CONSIGNE: Dressez la liste des personnages du roman que l'extrait ci-dessous désigne par leur nom, sans compter l'autrice ni les traducteurs.

EXTRAIT SOURCE:

Dorothy L. Sayers, Lord Peter enquête sur son frère

En 1926, trois ans après son premier roman, Lord Peter et l’inconnu, Dorothy Sayers fait revenir son enquêteur pour une nouvelle affaire, Clouds of Witness. D’abord traduit en 1948 par Roger Loriot pour la collection La Tour de Londres sous le titre Le duc est un assassin, il l’est de nouveau en 1954, pour la Librairie des Champs-Elysées et sa collection « Le Masque », par Jean-Marc Mendel, devenant Trop de témoins pour Lord Peter.

Lord Peter se prélasse dans son lit de l’hôtel Meurice, goûtant un repos bien mérité et nécessaire après son enquête sur le meurtre de Battersea. D’abord loin de tout, en Corse, isolé et refusant de lire quoi que ce soit venant de Londres, nouvelles ou lettres, il a rejoint Paris et c’est là, sortant de son bain, qu’il a la surprise de voir Bunter, son valet, collaborateur et homme à tout faire, ranger ses affaires dans sa valise. Son domestique a pris cette initiative à la lecture du Times alors qu’ils devaient rester deux semaines dans la capitale française. Bunter sait que son maître ne pourra être que d’accord avec lui. La situation ne laisse aucun doute. En effet, le frère aîné de Lord Peter, le duc de Denver, vient d’être arrêté pour meurtre. Denis Cathcart, le fiancé de lady Mary, leur sœur, a été retrouvé mort alors qu’il passait quelques jours à Riddlesdale Lodge avec quelques personnes, dont le duc bien sûr.
Après avoir pris connaissance des différents éléments de l’enquête et son retour en Angleterre, Wimsey se rend dans le Yorkshire, à Riddlesdale, pour mener ses propres investigations. Le moins que l’on puisse dire, c’est que les différents éléments ne manquent pas, tout comme les témoins, comme le souligne le titre. A l’exception de son frère et de sa sœur qui préfèrent se murer dans le silence ou l’enfermement pour ne rien dire.

DONNÉES FOURNIES:
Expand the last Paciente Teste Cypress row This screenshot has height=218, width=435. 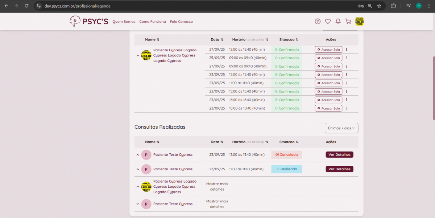pyautogui.click(x=138, y=204)
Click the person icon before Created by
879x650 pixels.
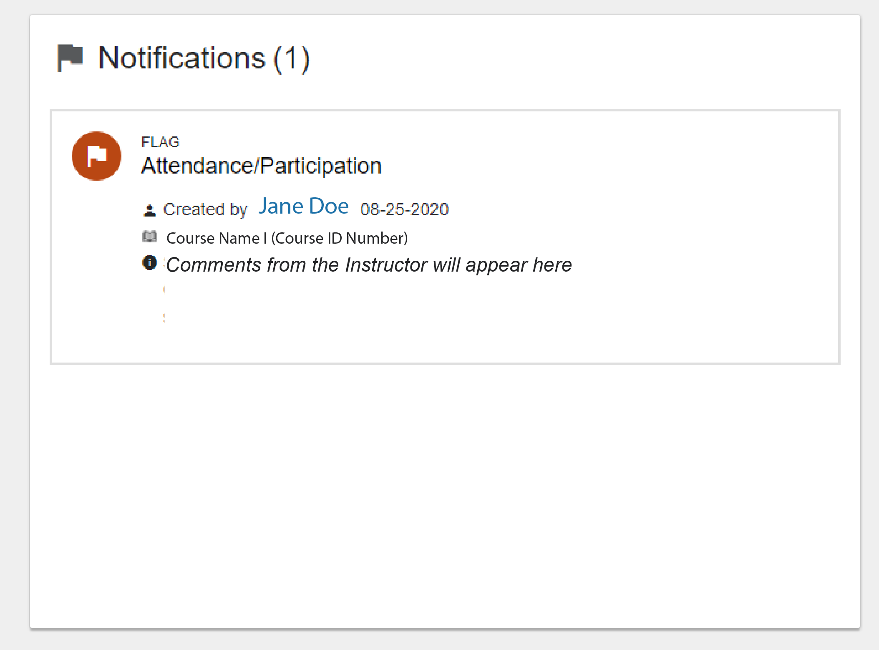[149, 210]
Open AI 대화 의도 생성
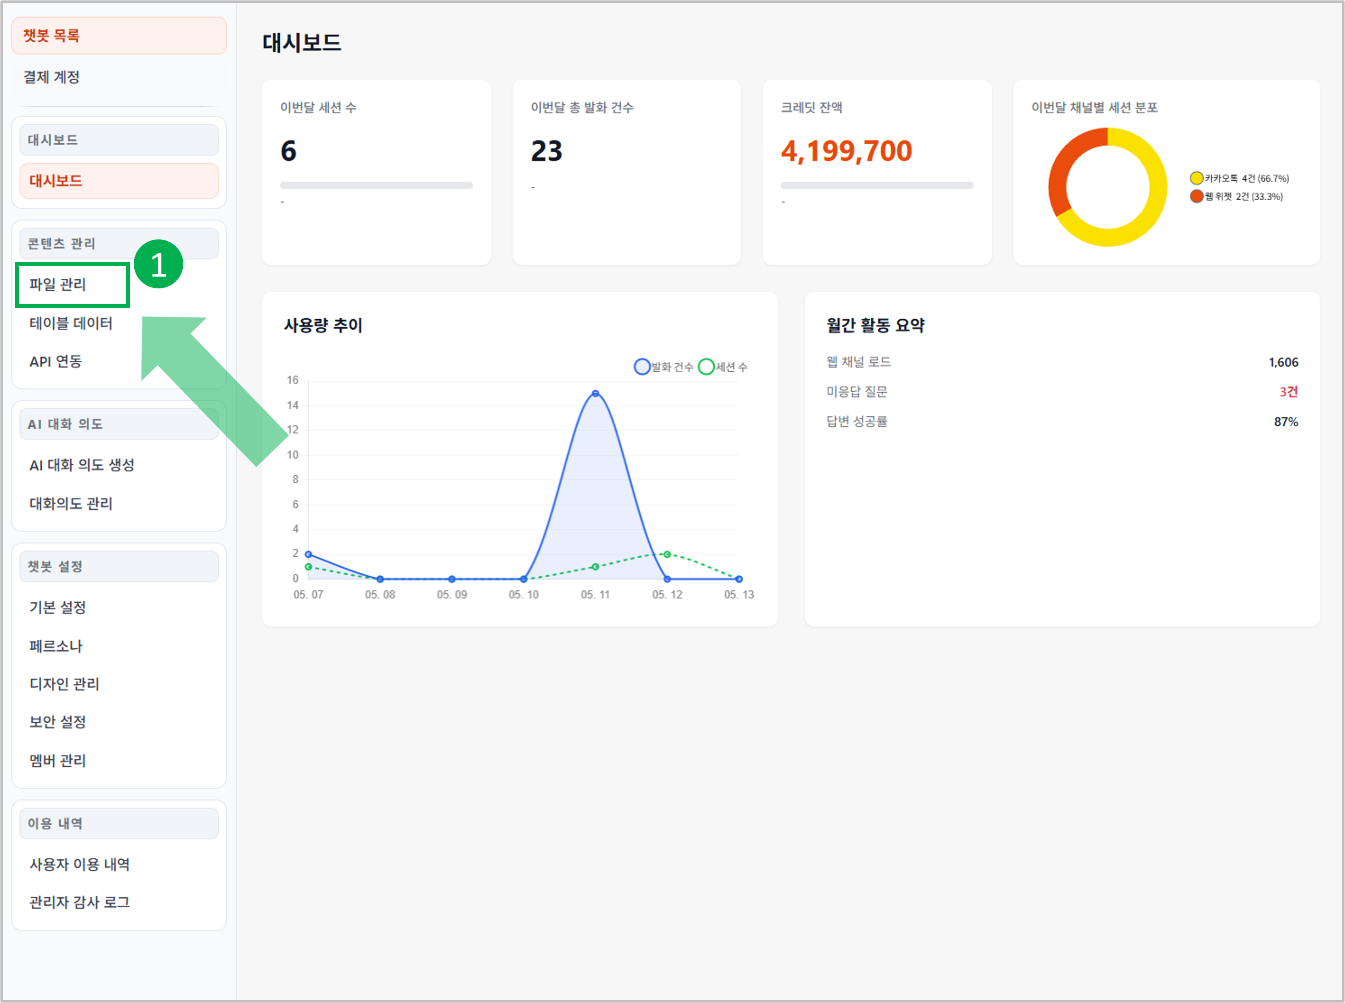The image size is (1345, 1003). (82, 465)
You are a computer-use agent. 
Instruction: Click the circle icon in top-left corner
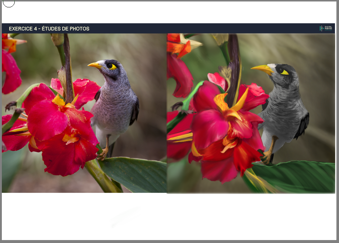9,3
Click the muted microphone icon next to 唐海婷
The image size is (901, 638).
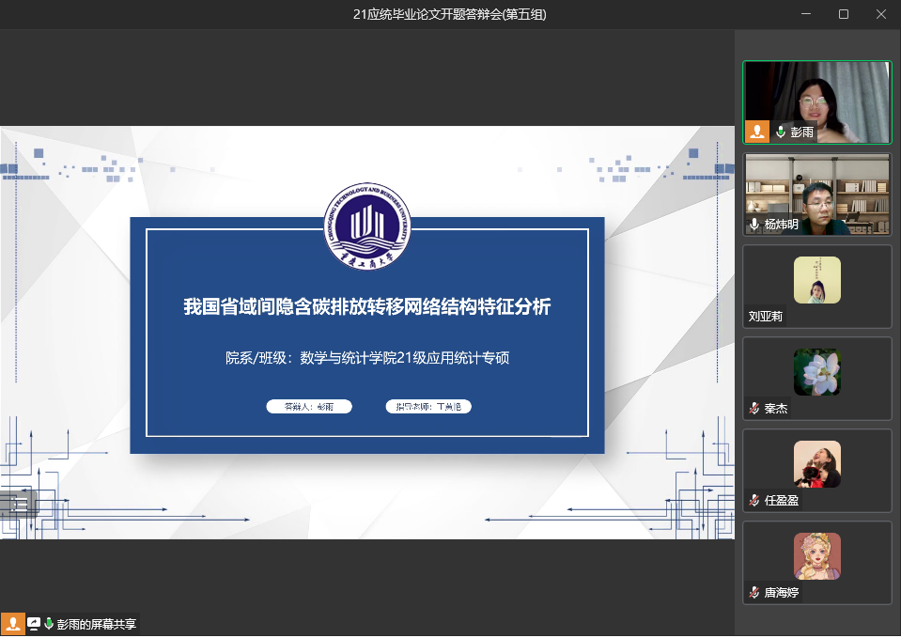[x=754, y=593]
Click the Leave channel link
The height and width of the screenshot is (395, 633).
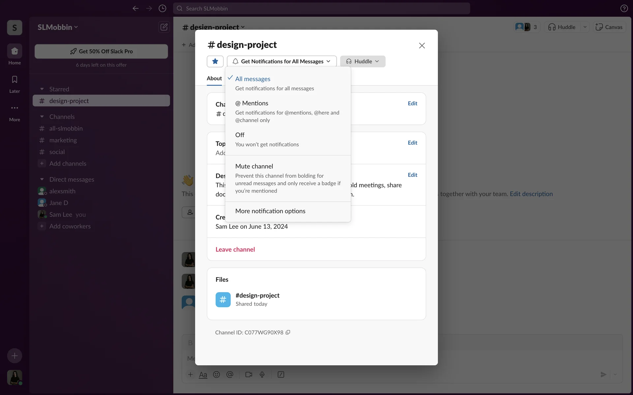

RÉPONSE:
- Lord Peter Wimsey
- Bunter
- le duc de Denver
- Denis Cathcart
- lady Mary